Featured Artist: June Faulkner

Versatile artist June Faulkner is a “What happens if..?” kind of person.
With a body of work stretching from painting and photography to dyeing and screen-printing on fabric, she is always ready to experiment with colour, light, texture and medium to see what happens.  Artists who feel their work is stuck in a rut should find her get-up-and-go approach inspiring.  Fiona Gaskell finds out how she does it.

June Faulkner

Despite a natural inclination for what June calls “doodling”, she didn’t relate to art lessons at school and she started her working life as a secretary. She had an offer to study at Hornsey College of Art, but didn’t take it up for a mixture of reasons including lack of confidence. She worked in arts organisations, including the Arts Council of Great Britain, where she found herself typing drama reviews, and the Gulbenkian Foundation, processing applications for arts grants.

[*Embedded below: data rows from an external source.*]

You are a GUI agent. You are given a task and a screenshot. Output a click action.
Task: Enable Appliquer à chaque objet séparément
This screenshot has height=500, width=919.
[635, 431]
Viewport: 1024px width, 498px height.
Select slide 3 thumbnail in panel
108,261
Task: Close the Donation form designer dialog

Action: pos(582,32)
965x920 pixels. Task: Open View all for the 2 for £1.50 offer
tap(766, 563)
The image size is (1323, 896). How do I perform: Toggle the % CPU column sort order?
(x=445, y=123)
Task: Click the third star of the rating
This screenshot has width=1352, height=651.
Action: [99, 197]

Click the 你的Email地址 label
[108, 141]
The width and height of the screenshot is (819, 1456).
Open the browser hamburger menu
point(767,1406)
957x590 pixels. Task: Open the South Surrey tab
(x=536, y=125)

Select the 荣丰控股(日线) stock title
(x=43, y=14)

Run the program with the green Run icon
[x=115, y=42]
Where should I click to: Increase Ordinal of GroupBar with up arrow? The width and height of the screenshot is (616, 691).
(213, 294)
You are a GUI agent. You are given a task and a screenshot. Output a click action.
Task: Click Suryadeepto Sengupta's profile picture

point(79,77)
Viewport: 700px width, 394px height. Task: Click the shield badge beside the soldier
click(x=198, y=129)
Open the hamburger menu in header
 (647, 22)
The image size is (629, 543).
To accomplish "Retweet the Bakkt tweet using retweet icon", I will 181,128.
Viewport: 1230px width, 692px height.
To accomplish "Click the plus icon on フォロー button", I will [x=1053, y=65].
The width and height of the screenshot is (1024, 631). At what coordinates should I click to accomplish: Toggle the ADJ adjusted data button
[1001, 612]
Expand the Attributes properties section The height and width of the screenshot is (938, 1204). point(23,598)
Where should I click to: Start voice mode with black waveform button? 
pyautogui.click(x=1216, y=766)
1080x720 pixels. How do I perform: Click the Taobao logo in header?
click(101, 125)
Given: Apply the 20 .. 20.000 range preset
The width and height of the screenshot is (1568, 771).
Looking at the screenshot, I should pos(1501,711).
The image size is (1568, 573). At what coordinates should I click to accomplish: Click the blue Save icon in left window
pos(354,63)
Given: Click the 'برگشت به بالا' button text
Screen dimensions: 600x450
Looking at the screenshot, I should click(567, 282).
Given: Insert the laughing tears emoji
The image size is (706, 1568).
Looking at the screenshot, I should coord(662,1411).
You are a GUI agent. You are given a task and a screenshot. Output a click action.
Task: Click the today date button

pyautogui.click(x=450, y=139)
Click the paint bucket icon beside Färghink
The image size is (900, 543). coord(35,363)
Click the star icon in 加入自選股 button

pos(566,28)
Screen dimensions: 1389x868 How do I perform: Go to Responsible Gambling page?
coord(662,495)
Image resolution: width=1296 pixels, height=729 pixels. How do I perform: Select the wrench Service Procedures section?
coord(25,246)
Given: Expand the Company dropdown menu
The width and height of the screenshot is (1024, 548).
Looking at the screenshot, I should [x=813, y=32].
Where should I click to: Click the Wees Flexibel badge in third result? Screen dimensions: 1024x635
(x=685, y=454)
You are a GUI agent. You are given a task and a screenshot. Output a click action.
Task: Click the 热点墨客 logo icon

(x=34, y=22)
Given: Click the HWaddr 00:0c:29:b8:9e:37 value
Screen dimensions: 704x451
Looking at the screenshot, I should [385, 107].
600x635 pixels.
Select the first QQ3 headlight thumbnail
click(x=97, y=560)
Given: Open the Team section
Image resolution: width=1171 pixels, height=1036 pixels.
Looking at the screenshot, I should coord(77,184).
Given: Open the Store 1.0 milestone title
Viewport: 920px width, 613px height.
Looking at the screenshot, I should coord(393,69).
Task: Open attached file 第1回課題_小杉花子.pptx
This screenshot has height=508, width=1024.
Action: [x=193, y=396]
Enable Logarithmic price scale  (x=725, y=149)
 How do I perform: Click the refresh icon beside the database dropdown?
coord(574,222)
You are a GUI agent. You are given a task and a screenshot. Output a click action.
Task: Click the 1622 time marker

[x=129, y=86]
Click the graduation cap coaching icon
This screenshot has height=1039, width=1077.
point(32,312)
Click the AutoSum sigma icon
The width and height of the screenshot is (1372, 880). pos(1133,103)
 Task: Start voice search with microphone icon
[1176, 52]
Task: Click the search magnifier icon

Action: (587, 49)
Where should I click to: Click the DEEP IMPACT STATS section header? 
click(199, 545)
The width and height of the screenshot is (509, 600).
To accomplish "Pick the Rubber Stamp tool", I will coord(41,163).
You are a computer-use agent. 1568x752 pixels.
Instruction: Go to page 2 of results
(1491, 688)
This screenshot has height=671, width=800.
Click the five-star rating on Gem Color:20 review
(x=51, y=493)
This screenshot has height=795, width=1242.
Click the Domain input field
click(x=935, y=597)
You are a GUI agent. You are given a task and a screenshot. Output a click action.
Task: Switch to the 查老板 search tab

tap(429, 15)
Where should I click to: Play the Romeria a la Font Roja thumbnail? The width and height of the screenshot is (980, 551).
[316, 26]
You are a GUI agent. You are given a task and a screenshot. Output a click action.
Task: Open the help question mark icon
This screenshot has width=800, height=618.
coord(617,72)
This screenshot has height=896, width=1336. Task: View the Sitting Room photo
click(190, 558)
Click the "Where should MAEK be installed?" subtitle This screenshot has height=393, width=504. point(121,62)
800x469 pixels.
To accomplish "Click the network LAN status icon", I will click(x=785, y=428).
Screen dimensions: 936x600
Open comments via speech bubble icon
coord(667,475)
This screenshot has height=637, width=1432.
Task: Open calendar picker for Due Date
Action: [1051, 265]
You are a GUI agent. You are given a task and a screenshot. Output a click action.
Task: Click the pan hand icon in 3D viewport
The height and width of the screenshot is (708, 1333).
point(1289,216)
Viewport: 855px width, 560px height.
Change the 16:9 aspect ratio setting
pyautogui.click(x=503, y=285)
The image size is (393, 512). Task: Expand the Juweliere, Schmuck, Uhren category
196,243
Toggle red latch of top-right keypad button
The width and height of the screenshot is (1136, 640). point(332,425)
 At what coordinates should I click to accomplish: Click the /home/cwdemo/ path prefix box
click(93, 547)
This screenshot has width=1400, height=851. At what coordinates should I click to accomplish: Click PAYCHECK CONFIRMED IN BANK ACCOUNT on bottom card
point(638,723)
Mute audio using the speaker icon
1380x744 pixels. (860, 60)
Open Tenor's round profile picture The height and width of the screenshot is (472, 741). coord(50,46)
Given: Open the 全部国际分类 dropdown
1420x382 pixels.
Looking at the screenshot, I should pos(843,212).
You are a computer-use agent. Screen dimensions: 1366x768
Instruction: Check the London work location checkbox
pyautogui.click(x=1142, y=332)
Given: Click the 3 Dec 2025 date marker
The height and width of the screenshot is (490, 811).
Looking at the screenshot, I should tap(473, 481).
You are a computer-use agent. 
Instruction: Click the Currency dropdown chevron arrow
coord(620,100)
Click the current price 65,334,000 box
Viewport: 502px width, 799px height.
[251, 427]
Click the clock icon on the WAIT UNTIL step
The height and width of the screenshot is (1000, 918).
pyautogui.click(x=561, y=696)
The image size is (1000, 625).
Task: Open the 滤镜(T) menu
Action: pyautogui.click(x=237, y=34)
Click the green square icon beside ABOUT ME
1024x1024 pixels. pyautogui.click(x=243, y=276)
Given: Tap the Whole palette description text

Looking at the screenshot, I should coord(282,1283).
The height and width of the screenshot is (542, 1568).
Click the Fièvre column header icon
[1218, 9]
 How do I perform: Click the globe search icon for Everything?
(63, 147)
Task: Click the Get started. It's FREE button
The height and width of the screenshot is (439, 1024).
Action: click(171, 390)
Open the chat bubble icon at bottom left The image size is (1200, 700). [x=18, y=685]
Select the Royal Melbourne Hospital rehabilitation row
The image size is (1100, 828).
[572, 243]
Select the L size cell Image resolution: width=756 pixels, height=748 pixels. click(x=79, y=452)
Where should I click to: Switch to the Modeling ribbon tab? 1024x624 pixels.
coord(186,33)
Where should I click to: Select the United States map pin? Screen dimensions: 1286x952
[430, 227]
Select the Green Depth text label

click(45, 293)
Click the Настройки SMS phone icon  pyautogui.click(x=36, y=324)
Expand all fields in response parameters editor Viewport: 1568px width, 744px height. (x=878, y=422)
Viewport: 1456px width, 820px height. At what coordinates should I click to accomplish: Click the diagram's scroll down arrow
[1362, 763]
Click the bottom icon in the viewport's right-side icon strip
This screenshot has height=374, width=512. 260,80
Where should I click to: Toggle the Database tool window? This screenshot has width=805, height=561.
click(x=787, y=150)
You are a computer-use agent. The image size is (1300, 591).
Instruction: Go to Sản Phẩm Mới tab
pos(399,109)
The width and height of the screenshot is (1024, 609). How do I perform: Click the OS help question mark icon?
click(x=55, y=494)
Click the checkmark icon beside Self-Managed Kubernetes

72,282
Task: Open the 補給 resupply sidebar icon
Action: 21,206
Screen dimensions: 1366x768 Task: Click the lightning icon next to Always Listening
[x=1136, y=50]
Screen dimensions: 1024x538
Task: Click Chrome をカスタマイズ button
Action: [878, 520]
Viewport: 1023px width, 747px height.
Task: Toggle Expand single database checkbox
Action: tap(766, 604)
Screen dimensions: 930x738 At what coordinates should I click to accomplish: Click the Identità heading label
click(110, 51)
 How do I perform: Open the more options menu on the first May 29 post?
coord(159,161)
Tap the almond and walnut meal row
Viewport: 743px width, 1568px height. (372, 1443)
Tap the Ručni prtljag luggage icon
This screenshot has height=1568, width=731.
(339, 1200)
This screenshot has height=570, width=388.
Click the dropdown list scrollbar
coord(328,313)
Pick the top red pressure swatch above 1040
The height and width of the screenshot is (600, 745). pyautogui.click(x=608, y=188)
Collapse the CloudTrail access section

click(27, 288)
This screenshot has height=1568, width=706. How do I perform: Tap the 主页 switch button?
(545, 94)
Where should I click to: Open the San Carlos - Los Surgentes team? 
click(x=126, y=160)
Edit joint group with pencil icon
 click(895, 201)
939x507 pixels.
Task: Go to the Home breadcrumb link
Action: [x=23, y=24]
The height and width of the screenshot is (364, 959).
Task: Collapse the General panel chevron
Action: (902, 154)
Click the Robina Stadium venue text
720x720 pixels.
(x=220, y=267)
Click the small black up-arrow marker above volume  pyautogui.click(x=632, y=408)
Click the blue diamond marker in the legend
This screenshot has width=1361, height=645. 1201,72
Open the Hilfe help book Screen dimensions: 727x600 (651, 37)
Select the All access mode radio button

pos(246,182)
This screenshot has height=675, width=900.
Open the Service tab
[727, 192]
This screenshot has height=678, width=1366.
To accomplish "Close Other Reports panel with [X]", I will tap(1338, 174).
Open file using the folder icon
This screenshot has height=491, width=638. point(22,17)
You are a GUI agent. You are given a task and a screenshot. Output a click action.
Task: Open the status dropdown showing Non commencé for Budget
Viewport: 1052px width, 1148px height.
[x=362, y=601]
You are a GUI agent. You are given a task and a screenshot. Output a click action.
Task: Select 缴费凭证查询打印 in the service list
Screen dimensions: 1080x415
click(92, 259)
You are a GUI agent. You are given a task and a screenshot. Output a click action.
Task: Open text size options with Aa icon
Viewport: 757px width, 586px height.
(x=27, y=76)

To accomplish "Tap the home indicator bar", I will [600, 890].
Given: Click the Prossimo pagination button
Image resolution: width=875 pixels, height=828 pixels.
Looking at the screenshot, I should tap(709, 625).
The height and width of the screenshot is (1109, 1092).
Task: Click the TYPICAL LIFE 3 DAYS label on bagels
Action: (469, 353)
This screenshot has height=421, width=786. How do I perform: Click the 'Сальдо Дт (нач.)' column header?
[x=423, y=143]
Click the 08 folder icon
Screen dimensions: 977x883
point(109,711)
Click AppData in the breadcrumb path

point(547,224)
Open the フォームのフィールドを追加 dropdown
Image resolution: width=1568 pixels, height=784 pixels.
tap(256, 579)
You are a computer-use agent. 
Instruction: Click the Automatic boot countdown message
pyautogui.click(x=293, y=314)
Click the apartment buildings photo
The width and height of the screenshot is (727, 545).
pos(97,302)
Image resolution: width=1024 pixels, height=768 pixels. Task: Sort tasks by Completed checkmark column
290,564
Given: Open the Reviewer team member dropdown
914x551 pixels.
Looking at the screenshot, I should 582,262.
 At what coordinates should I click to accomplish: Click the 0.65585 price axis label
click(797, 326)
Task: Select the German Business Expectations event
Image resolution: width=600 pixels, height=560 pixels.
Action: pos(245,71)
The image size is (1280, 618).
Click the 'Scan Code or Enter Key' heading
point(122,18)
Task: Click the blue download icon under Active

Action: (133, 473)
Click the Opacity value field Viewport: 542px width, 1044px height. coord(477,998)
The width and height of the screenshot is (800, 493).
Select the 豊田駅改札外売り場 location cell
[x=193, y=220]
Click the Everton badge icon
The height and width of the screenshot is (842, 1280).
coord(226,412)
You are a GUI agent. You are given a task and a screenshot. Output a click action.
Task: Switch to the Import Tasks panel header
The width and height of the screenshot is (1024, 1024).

Her interest in art didn’t go away, and while her children were growing up she went to several art classes.

Then in the 90s she took Art A level, followed it up with a Foundation course at Barnet College and moved on to the University of Hertfordshire. June graduated with B.A. (Hons.) in Art and Design in 2000 and is now an established artist.

At university June discovered the devoré technique for working on fabric. This involves etching fibres from fabric using chemicals.

She used the technique with surprising results in a triptych of 8-foot panels, which she displayed in her final university exhibition, alongside photographs and scarves

“First I took photos of footprints and patterns in sand at the beach” explains June, “then I reversed the photos to create images that appears abstract. These images were printed on fabric, which created the sheer finished pieces. The final result looks almost Japanese.”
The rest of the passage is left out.